Сегодня виолончелист играл «Young and Beautiful» Ланы. Пришедшие на музыку пациенты из других палат, против которых парни совершенно ничего не имели, завороженно смотрели на то, как тонкие пальцы виолончелиста перебирают струны и ловко водят по ним смычком. Музыка завораживала каждым своим звуком. Откуда со стороны послышалось тихое, а потом всё более нарастающее пение. Обернувшись в сторону дверей, Ньют заметил белокурую девочку с огромными карими глазами. Она сидела в инвалидное коляске и, водя в воздухе правой рукой в такт песне, подпевала. Так продолжалось две недели, девчушка, которую звали Элли, каждый день приезжала к Ньюту.
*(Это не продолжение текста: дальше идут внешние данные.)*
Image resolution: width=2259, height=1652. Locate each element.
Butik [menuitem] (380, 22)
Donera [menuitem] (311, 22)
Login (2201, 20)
Однажды она, краснея от смущения, попросила художника нарисовать ее.

- Я передам портрет маме, когда встречусь с ней там, - девочка мотнула головой вверх, - на небе.

Ньют чувствовал, как глаза защипало, но, протерев их, он улыбнулся девочке. И нарисовал ее. Это был второй портрет в его жизни, который действительно был красивым. Элли, в отличие от Томаса, который постоянно ерзал, сидела спокойной, ровно держа голову. Ее белые кудри лежали у нее на плечах, перевязанные ярко-синей ленточкой. Изобразить этот цвет было нельзя, потому что у Ньюта, к сожалению, не было цветных карандашей. Но он пообещал, что как только они у него будут, он обязательно раскрасит этот рисунок. Но он не успел. Через два дня Элли не стало. Ее маленькое сердечко не выдержало.

Именно тогда Ньют почувствовал, что он сломлен. Он жив. А зачем? Ведь та маленькая девчушка, заслуживавшая жизни намного больше, была теперь мертва. Ньют опять замолчал на несколько дней. Врач, совершавший осмотр несколько раз в день, поставил диагноз, прозвучавший совершенно ожидаемо: депрессия. Помимо множества лекарств и капельниц, что принимались до завтрака, после завтрака, до обеда и после, до ужина и после него, перед сном, а то есть постоянно, теперь еще прибавились и антидепрессанты с множеством побочных эффектов. Ньют худел и бледнел на глазах, отказывался от еды, почти не спал. Его приходилось уговаривать, как ребенка. Парень даже забросил рисование. Он больше не пытался даже сесть, хотя до этого он очень хотел и пытался это сделать. Теперь же наступила полная апатия. Томас вытащил Ньюта из этой депрессии, вернул его в состояние более менее близкое к нормальному. Но упадок сил и худоба остались вместе с художником, а потому, когда его выписывали, Томасу не составило труда вынести Ньюта из больницы на руках. Парень был необычайно легким, будто весил не больше маленького ребенка.